__Prompt__.
Render the rows starting with the line containing "The height and width of the screenshot is (865, 1400)." and going on through the line containing "I will point(160,747)." as a JSON list of strings, one string per line, with blank lines left out.

__Provided entries__.
┄┄┄┄┄┄┄┄┄┄┄┄┄┄┄┄┄┄┄┄

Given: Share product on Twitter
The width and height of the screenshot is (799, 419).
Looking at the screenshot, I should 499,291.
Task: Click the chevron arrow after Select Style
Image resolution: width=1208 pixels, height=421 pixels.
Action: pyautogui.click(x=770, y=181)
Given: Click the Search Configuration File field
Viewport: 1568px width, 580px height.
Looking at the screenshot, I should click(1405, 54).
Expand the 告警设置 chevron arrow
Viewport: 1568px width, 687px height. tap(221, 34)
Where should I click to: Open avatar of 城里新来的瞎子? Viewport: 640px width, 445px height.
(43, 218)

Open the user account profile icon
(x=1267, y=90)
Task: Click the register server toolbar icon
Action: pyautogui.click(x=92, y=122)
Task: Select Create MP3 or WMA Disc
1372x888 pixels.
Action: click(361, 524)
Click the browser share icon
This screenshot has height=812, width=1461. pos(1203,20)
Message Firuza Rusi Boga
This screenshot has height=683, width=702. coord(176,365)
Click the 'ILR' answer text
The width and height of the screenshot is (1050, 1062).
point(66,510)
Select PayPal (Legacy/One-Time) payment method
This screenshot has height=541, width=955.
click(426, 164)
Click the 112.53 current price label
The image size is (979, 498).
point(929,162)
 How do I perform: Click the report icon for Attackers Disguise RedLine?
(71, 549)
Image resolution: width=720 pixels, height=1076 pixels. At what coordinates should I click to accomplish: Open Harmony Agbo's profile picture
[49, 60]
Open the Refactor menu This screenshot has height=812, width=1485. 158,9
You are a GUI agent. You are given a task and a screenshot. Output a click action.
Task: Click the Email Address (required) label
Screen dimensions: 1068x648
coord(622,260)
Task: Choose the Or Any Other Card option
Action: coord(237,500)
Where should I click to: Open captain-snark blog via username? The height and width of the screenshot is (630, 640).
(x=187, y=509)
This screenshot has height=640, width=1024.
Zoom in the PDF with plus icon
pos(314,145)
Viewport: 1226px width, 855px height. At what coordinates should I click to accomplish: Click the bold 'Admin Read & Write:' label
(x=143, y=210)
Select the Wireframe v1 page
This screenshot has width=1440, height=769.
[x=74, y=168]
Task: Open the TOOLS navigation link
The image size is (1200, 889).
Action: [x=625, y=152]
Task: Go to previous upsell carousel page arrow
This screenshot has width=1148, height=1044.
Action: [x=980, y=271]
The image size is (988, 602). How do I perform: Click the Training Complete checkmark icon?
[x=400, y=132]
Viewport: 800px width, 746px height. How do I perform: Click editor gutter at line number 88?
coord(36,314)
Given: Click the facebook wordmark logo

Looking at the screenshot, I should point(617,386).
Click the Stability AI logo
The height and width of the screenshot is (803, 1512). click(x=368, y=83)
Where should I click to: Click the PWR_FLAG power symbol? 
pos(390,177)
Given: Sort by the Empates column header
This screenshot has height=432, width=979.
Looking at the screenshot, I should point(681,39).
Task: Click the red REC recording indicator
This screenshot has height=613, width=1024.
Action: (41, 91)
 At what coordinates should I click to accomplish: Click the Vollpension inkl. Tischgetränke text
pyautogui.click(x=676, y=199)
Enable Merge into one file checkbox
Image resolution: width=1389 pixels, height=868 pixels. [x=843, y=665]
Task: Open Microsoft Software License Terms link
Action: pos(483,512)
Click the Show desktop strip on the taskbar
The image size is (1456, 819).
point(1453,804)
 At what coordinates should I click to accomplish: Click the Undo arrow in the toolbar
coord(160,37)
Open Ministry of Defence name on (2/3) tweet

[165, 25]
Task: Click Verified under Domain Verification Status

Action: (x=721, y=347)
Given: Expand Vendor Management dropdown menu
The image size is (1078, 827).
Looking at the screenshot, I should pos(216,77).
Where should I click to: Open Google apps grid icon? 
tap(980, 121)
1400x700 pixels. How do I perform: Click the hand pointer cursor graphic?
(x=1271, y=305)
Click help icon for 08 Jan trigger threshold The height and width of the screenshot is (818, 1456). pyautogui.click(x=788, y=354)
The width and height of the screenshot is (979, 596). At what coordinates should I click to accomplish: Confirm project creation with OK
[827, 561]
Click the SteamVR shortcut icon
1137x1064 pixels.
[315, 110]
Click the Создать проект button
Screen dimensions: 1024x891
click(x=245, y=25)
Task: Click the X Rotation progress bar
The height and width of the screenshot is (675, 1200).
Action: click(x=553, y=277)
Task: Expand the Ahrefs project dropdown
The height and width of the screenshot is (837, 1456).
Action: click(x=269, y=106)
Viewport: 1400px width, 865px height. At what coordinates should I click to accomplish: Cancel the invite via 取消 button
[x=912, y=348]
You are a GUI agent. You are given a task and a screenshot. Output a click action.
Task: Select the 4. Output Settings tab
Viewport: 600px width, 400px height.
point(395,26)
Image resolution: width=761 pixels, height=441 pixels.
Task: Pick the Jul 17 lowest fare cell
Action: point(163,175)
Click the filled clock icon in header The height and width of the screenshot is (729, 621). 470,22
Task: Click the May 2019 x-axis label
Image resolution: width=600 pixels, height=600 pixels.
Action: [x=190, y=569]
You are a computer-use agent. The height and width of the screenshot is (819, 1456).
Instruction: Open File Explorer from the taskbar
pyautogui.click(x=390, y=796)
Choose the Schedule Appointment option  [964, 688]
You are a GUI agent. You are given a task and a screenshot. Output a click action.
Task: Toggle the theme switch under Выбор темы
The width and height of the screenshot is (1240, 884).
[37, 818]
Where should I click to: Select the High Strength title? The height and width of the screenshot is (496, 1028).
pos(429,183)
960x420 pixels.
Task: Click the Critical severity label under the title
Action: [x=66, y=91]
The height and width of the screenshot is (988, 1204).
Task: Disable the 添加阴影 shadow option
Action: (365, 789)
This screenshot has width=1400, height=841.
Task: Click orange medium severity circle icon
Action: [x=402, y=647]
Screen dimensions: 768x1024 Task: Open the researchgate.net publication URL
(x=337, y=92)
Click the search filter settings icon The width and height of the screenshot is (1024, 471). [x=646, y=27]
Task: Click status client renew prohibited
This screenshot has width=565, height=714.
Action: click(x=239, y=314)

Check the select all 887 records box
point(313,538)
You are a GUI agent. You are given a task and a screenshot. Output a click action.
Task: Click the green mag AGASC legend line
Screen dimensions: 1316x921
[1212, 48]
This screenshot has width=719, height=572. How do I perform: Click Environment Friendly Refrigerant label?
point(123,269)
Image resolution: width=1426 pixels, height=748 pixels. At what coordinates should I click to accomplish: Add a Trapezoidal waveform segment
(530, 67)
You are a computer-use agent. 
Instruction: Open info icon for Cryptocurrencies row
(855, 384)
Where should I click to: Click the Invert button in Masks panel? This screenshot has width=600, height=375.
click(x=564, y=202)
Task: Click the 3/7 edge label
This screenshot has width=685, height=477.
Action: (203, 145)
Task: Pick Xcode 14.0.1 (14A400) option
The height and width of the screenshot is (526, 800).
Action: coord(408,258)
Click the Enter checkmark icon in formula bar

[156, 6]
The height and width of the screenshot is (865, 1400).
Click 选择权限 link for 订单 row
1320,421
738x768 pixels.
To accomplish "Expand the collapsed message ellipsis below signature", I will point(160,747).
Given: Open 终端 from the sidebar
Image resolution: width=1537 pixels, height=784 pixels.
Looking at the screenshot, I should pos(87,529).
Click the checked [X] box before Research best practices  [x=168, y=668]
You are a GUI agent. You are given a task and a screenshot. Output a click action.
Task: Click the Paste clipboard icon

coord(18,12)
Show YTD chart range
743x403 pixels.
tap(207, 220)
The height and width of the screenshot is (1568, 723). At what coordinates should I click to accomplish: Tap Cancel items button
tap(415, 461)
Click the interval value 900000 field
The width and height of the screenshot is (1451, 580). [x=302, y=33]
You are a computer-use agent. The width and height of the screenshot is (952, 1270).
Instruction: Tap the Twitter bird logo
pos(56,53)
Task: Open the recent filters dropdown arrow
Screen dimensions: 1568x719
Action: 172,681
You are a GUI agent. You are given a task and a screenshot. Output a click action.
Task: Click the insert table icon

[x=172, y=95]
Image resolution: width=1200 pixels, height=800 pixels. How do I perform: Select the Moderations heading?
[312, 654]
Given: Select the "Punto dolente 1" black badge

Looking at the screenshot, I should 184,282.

┄┄┄┄┄┄┄┄┄┄┄┄┄┄┄┄┄┄┄┄

__Complete response__.
[
  "The height and width of the screenshot is (865, 1400).",
  "Click 选择权限 link for 订单 row",
  "1320,421",
  "738x768 pixels.",
  "To accomplish \"Expand the collapsed message ellipsis below signature\", I will point(160,747)."
]